Une critique massive mais argumentée
Selon le rapport intitulé De quoi le rejet de la France est-il le nom ?, le rejet de la politique française en Afrique est « massif et quasi unanime » parmi les militants interrogés. Cependant, ces critiques s’ancrent dans des analyses politiques sérieuses :
– Souveraineté nationale : La domination perçue de la France sur l’économie africaine, à travers le franc CFA ou le contrôle des ressources, est largement dénoncée. Un activiste gabonais souligne : « On est vraiment souverain lorsqu’on gère nos ressources. »
– Inadaptation sécuritaire : 78 % des participants estiment que la France n’est pas un partenaire fiable en matière de sécurité. Contrairement à la Russie, perçue comme plus efficace, Paris est critiquée pour limiter l’armement des armées locales.

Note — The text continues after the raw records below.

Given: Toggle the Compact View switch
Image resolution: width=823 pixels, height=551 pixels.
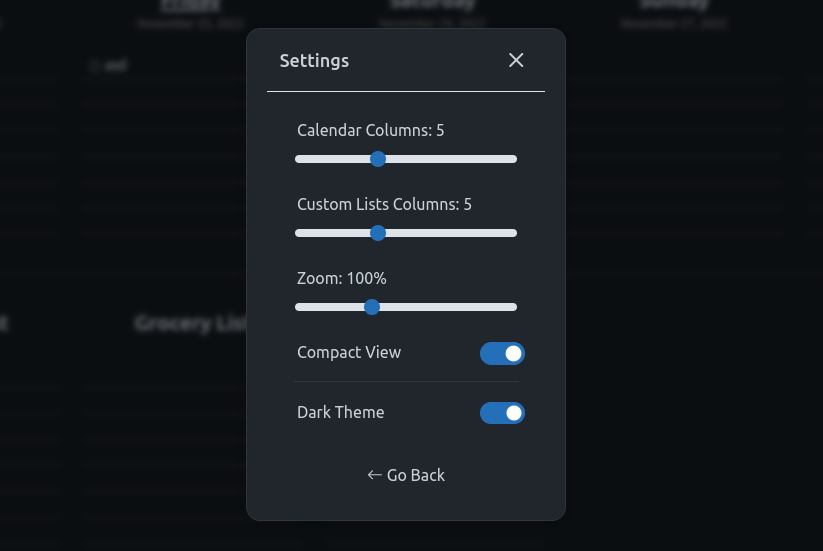Looking at the screenshot, I should click(x=502, y=353).
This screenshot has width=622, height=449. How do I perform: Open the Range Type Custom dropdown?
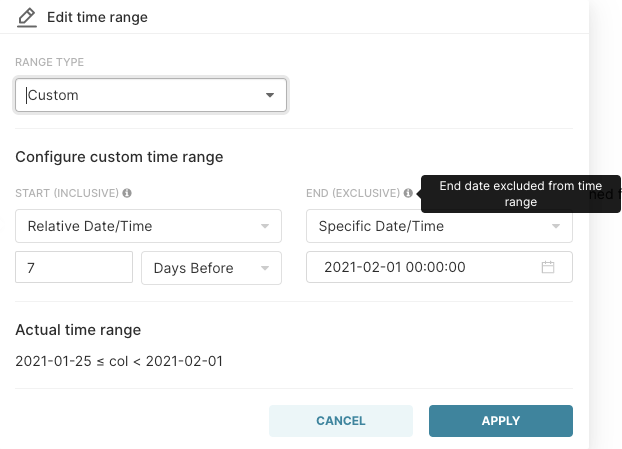[x=151, y=96]
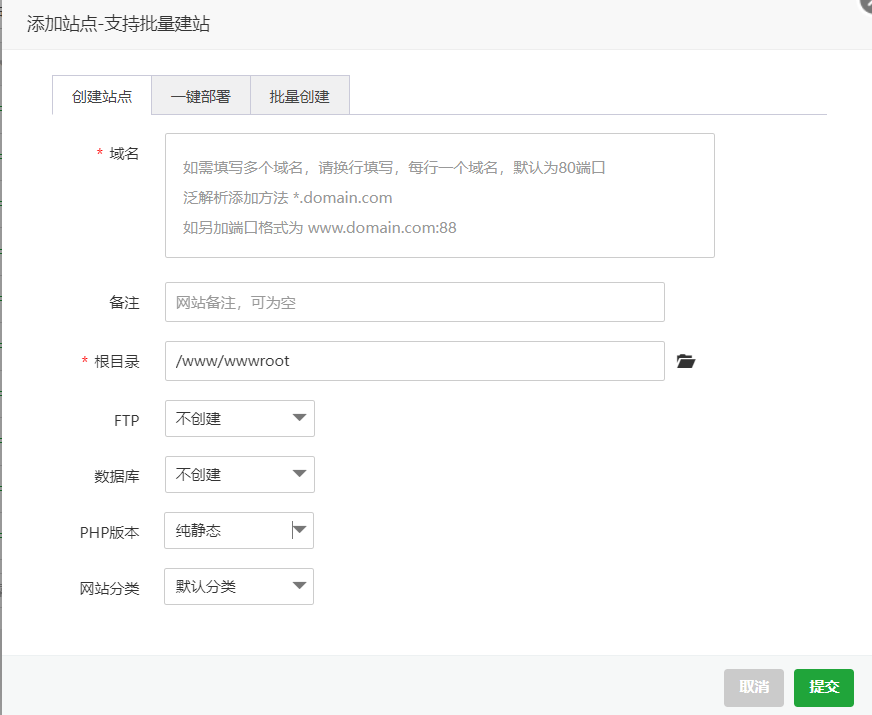Open the PHP版本 dropdown showing 纯静态
Image resolution: width=872 pixels, height=715 pixels.
pos(238,530)
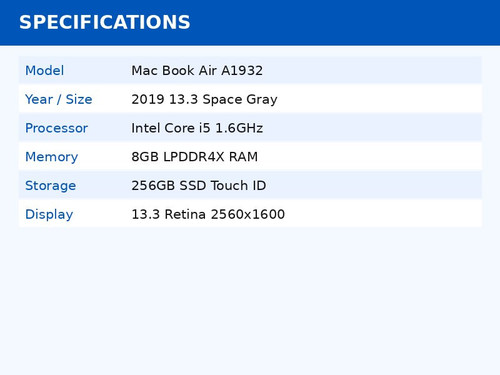Viewport: 500px width, 375px height.
Task: Click 1.6GHz in the Processor row
Action: pos(239,128)
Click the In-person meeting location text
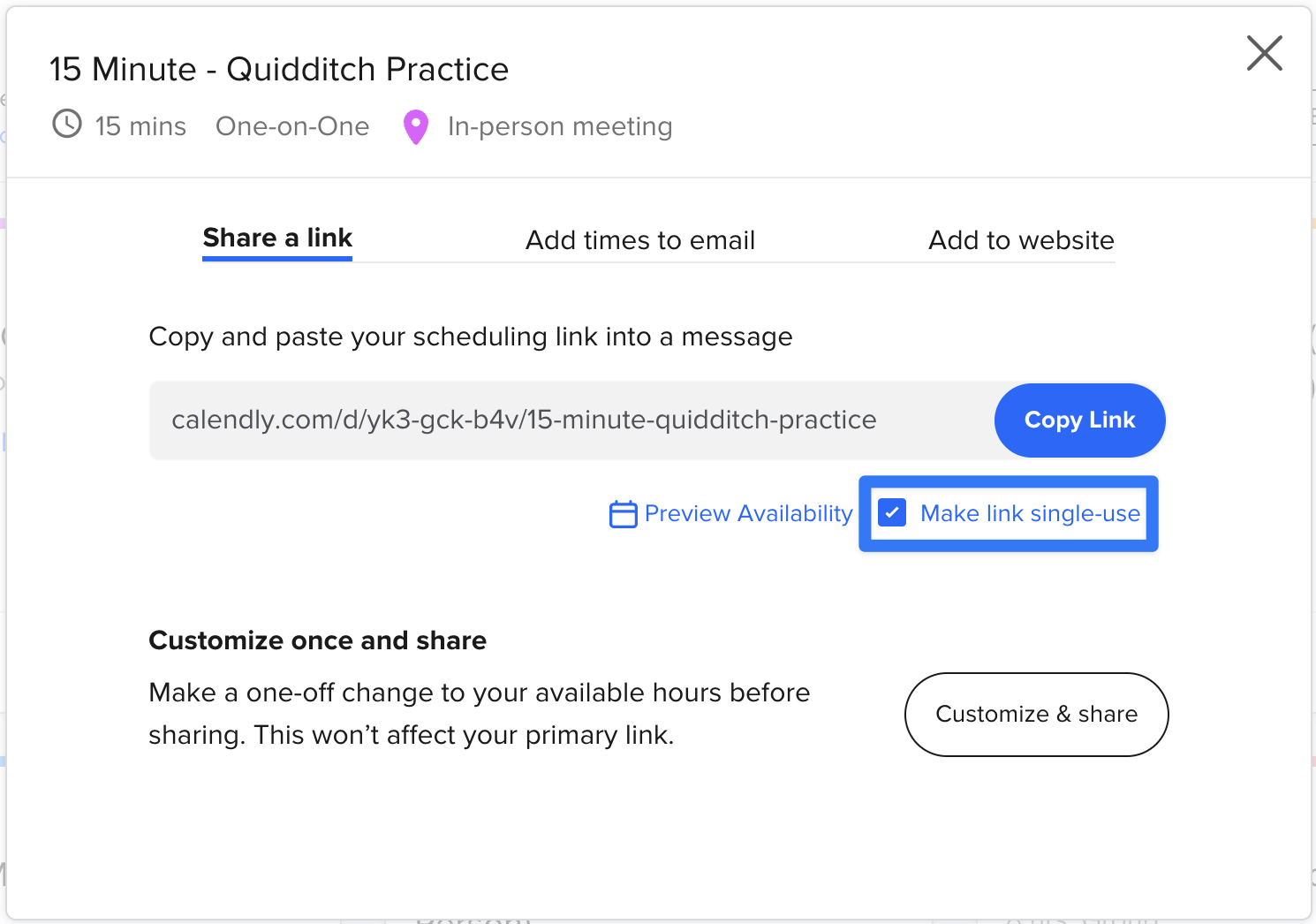Image resolution: width=1316 pixels, height=924 pixels. 560,126
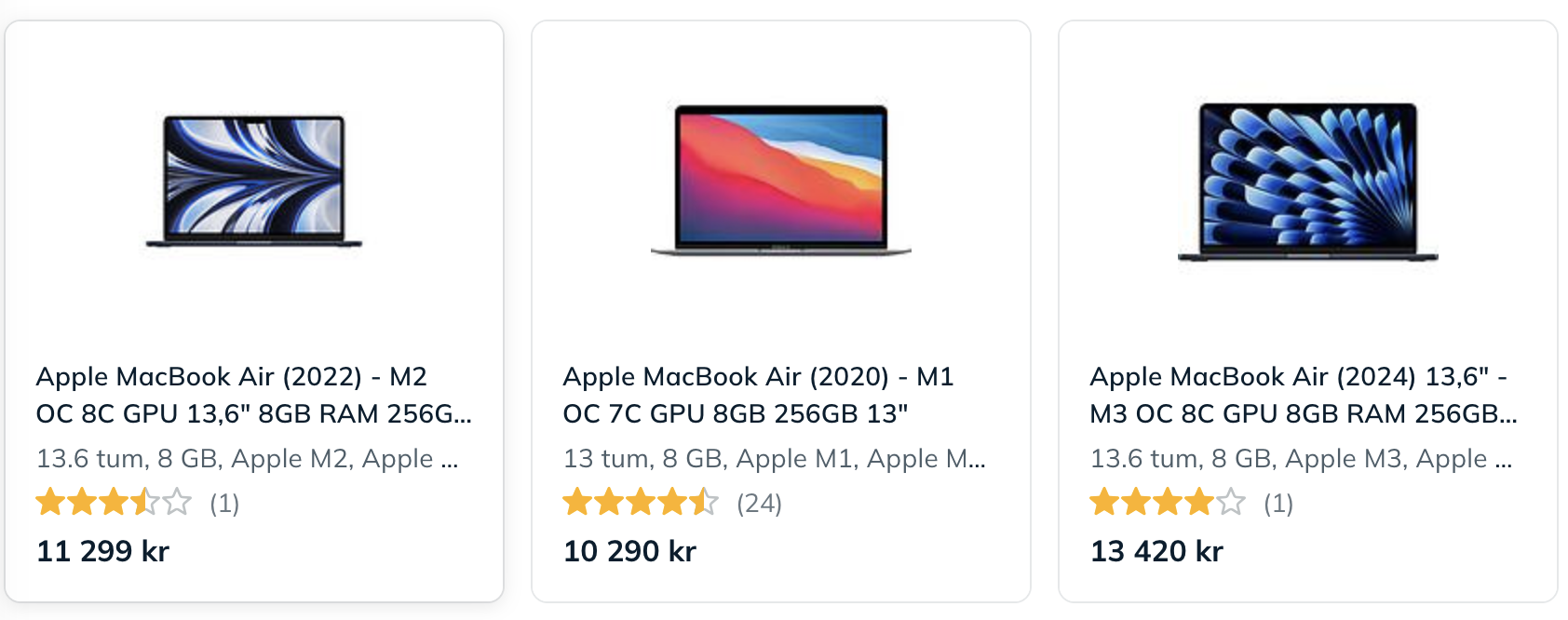Click the half-filled fourth star on M2 rating

point(145,503)
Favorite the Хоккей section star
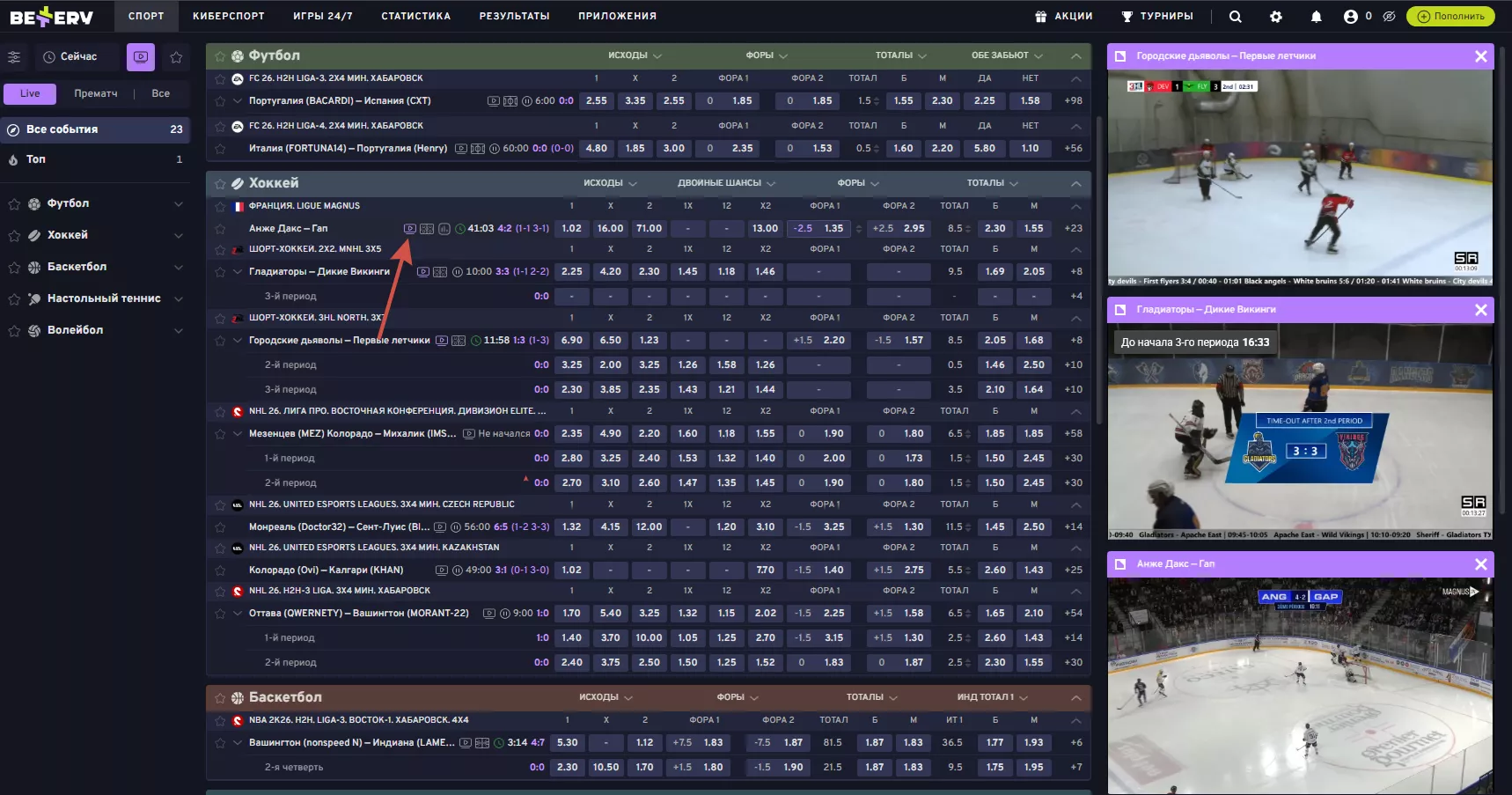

– Critiques culturelles et politiques : Les concepts occidentaux, comme la démocratie ou les droits humains, sont parfois jugés inadaptés aux réalités africaines. Un Béninois explique : « Ce n’est pas un rejet des Français, mais d’un système d’ingérence. »
Une fracture avec les discours français
Le rapport met en lumière un décalage profond entre les récits dominants en France et les perceptions des Africains. Les médias français, accusés de biais, sont critiqués pour maintenir un « trop-plein d’attention » sur eux-mêmes, alors que les activistes réclament davantage de respect pour leur autonomie.
Un point de friction majeur réside dans l’hégémonie culturelle. Des participants dénoncent l’influence occidentale dans les médias, les manuels scolaires et même les valeurs sociales. Ces critiques s’étendent jusqu’à la question des droits LGBTQ+, souvent perçus comme des « importations occidentales », alimentant des débats houleux au sein des sociétés africaines.
Vers un nouveau souverainisme africain
L’étude appelle à une révision des relations franco-africaines, fondée sur l’écoute et le respect mutuel. Ce « nouveau souverainisme », qui ne rejette pas les citoyens français mais critique un système perçu comme oppressif, invite la France à adopter une posture plus humble.
Le rejet de la France en Afrique n’est donc pas une simple rébellion irrationnelle, mais bien l’expression d’une quête de souveraineté, de justice économique et d’une gouvernance mieux adaptée aux réalités locales.